Exercise details:
The result should be a verbatim copy of the whole listing.

Records for the task:
··········
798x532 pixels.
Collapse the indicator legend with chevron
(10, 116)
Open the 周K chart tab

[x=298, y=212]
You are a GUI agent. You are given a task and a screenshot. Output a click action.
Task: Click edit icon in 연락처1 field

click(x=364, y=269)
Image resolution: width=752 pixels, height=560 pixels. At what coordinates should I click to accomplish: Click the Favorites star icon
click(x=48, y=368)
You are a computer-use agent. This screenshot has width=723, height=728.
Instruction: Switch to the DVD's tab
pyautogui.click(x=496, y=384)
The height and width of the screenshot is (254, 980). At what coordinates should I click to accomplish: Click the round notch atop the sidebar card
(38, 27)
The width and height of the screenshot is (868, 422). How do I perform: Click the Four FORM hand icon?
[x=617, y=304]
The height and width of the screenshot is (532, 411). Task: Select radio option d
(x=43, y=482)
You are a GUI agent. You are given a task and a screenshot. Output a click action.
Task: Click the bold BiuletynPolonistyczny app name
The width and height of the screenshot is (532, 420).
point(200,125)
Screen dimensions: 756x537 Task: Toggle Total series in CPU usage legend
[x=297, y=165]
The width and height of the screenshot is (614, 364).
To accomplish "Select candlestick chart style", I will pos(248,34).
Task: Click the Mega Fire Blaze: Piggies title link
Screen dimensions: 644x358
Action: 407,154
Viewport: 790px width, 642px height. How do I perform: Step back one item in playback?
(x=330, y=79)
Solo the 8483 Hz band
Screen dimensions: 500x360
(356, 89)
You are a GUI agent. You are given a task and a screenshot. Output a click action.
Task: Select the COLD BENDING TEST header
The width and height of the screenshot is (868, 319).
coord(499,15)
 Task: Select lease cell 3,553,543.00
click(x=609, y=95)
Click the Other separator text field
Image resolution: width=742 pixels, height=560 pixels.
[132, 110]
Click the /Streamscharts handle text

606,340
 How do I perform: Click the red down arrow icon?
··········
Written response:
798x532 pixels.
Collapse the indicator legend with chevron
(10, 116)
Open the 周K chart tab

[x=298, y=212]
You are a GUI agent. You are given a task and a screenshot. Output a click action.
Task: Click edit icon in 연락처1 field

click(x=364, y=269)
Image resolution: width=752 pixels, height=560 pixels. At what coordinates should I click to accomplish: Click the Favorites star icon
click(x=48, y=368)
You are a computer-use agent. This screenshot has width=723, height=728.
Instruction: Switch to the DVD's tab
pyautogui.click(x=496, y=384)
The height and width of the screenshot is (254, 980). At what coordinates should I click to accomplish: Click the round notch atop the sidebar card
(38, 27)
The width and height of the screenshot is (868, 422). How do I perform: Click the Four FORM hand icon?
[x=617, y=304]
The height and width of the screenshot is (532, 411). Task: Select radio option d
(x=43, y=482)
You are a GUI agent. You are given a task and a screenshot. Output a click action.
Task: Click the bold BiuletynPolonistyczny app name
The width and height of the screenshot is (532, 420).
point(200,125)
Screen dimensions: 756x537 Task: Toggle Total series in CPU usage legend
[x=297, y=165]
The width and height of the screenshot is (614, 364).
To accomplish "Select candlestick chart style", I will pos(248,34).
Task: Click the Mega Fire Blaze: Piggies title link
Screen dimensions: 644x358
Action: 407,154
Viewport: 790px width, 642px height. How do I perform: Step back one item in playback?
(x=330, y=79)
Solo the 8483 Hz band
Screen dimensions: 500x360
(356, 89)
You are a GUI agent. You are given a task and a screenshot. Output a click action.
Task: Select the COLD BENDING TEST header
The width and height of the screenshot is (868, 319).
coord(499,15)
 Task: Select lease cell 3,553,543.00
click(x=609, y=95)
Click the Other separator text field
Image resolution: width=742 pixels, height=560 pixels.
[132, 110]
Click the /Streamscharts handle text

606,340
 How do I perform: Click the red down arrow icon?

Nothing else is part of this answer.